Ele emudeceu e sentiu certo calafrio – como ele poderia saber de seus pais?
-Você estava exatamente do outro lado dessas convicções. Não... você não tinha dúvidas, que são até sadias...você simplesmente se negava a possuir fé!
-Fé?
-Sim! Você dizia buscar um Ser imortal que segundo relatos criou todas as coisas. Um Ser que morreu para trazer vida a muitos. Apenas para que outros pudessem ser plenos não é isso?
-Acho que sim...
-Pois então, você buscou de forma errada.
Ele afundou-se em meio aos travesseiros com a sentença do ‘doutor’.
-Ora meu caro, não me venha com bobagens.
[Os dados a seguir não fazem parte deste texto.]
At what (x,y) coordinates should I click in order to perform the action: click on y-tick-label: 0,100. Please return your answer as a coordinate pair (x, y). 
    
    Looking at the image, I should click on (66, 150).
Sou formado em teologia em duas vertentes, também filósofo e mestre em história. Tenho inúmeros ensaios escritos e vários originais de livros em escritoras apenas aguardando a minha palavra para suas publicações.
-Um ‘sim’ que nunca virá!
-Então você veio me dizer que estou mesmo morrendo?
-Quero dizer que você jamais permitiria a publicações de sequer uma obra sem ter certeza das ‘verdades’ que você escreveu, simplesmente porque lhe falta fé!
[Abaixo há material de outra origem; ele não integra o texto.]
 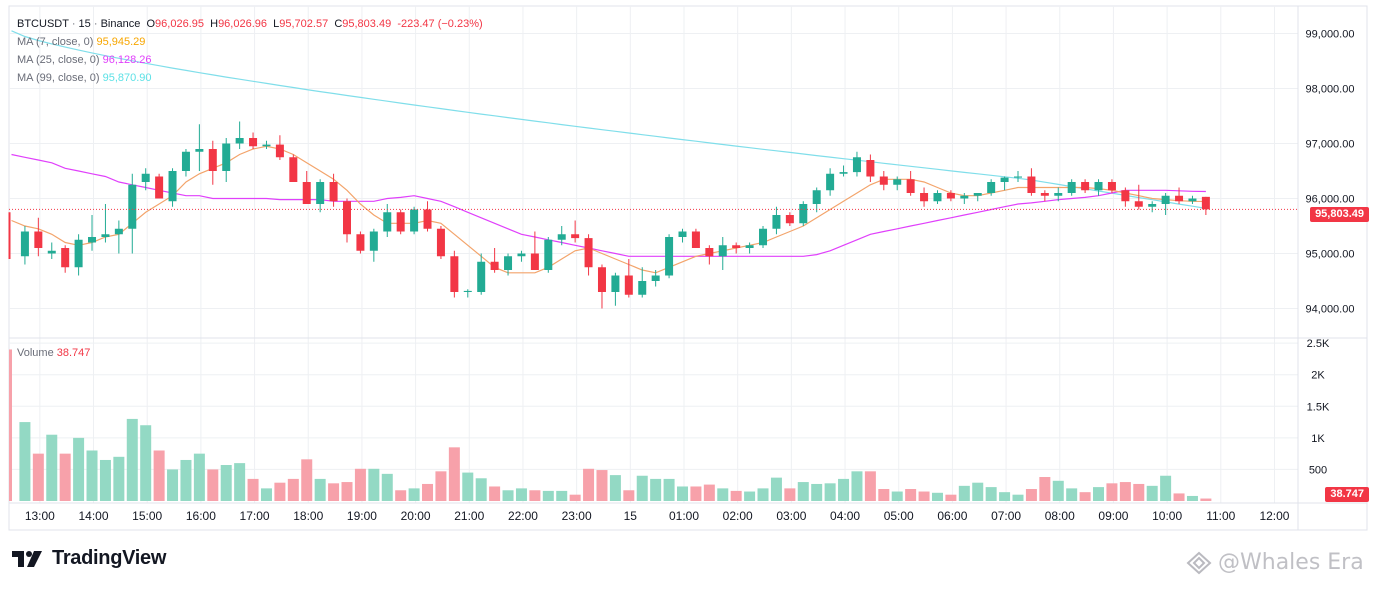 I want to click on watermark-text: @Whales Era, so click(x=1291, y=562).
-Minha teologia confirma meus pontos de vista, meu caro...
-Preste atenção, amigo...
Ele se levanta, ajeita sua roupa e num tom sério, porem suave prossegue.
-A teologia é uma ciência humana, e como tal tenta de um modo 100% humano elucidar em Ser 100% espiritual. Tudo que vocês têm são relatos, estudos, anotações...
-Todos comprovados...
-Por quem?
-...
-Suas filosofias teológicas são colchas de retalhos, na maioria das vezes muito mal costuradas.
-Como assim?
-Vocês possuem cacos de relatos de gente que ao longo da vida passou por algumas experiências com Deus. Só que vocês levam essa experiência como um fim, mas na verdade elas são apenas um meio!
-Como um caminho?
-Sim, exatamente... uma direção, como placas ao longo de uma rodovia. Cada relato baseado no que viveu cada homem ou mulher é pregado como se fosse o final, mas é apenas o início. Você nunca poderia entender isso, pois lhe faltou fé. A fé que sobrava em seus pais...
Você nunca teve suas próprias experiências, nunca teve sequer uma conclusão que fosse realmente sua.

Ele se cala. Talvez nunca ouvisse tamanha verdade. Em apenas alguns instantes de conversa, ele viu o mundo passar diante de si. Décadas de pesquisas em confronto com minutos de bate papo.
Nesse exato instante, as escamas caem de seus olhos enquanto pergunta:
-Quem é você? Não é médico aqui de verdade, é?
-Não sou medico!
-O que faz aqui?
-Não lhe está claro?
Nesse instante o homem aparentando no máximo uns quarenta anos, se afasta do seu parceiro de conversa, deixando-o lhe ver como realmente é. O espanto toma conta desse teólogo até então sem fé...
-Um... anjo?
-Me chamo Oliel, sou um arauto. Vivo entre os homens e às vezes lhes ajudo a enxergar o óbvio. Mas em breve você esquecerá essa informação.
-Não, por favor... Essa visão apenas fomentará minha fé em Deus...
-Você está errado meu amigo. Isso apenas lhe fará buscar mais respostas vãs. A fé que brota agora de seu interior já lhe foi mostrada. O arauto lhe toca com a mão espalmada no peito e lhe diz:
-Você se levantará em breve para caminhar mais, viverá de sua fé e não de uma filosofia ou religião. Busque a Deus, e não o que os homens dizem Dele.

Ele sente o sono chegando, mas ainda consegue vê-lo sair de seu quarto de hotel pela janela.
Adormece sem saber o que virá, mas desta vez sabe no que crer, pois a fé veio pelo que viu e ouviu. Aquilo foi apenas seu e de mais ninguém.

As batalhas desses seres são cada vez mais intensas, mas nem sempre a espada mística se faz necessária. Oliel sabe muito bem disso. Onde a batalha se dará na próxima vez?